Employment, Wages And Inflation
November 12, 1999
Economists are somewhat awestruck by today's combination of tight labor markets and low inflation rates. For decades many believed low unemployment necessitates wage increases which boost inflation, and they are puzzled by the fact that "wage inflation" hasn't occurred.
How are employers who must scramble to attract workers -- often with signing bonuses and increases in benefits -- managing to hold the line on prices, and still make profits? That question puzzles even the Federal Reserve.
- In October, the unemployment rate fell to 4.1 percent -- the lowest in almost 30 years.
- In an effort to avoid price increases without sacrificing profits, employers are turning to new forms of compensation -- such as the rising use of stock options in place of salary increases.

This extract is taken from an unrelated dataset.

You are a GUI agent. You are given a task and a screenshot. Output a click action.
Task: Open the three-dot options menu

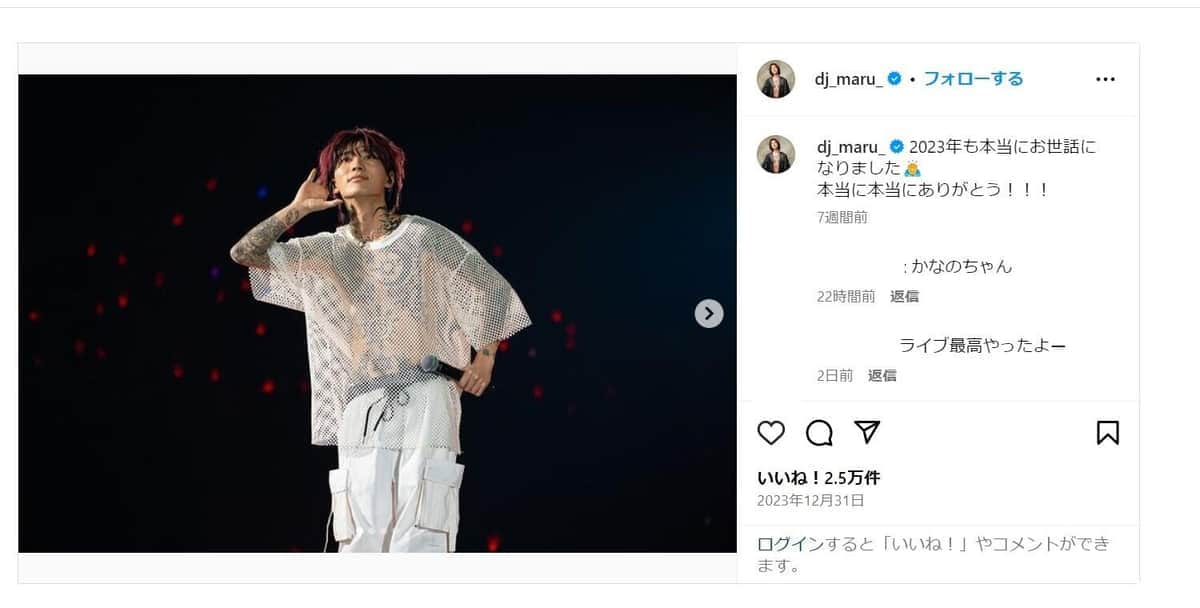coord(1105,78)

- Some are offering employees expensive gifts, extra time off and other benefits in an effort to attract new employees and hold on to the ones they have.
- Improved productivity is another tool, but as one Fed official said recently, "it defies all logic to assume you won't get increases in prices and wages at some point."
Some experts believe that if labor force growth remains at its current annual rate of roughly 1 percent, labor force participation remains steady at around 67 percent and the economy creates an average of around 250,000 nonfarm jobs a month, the unemployment rate will decline to as low as 3.5 percent by the middle of next year.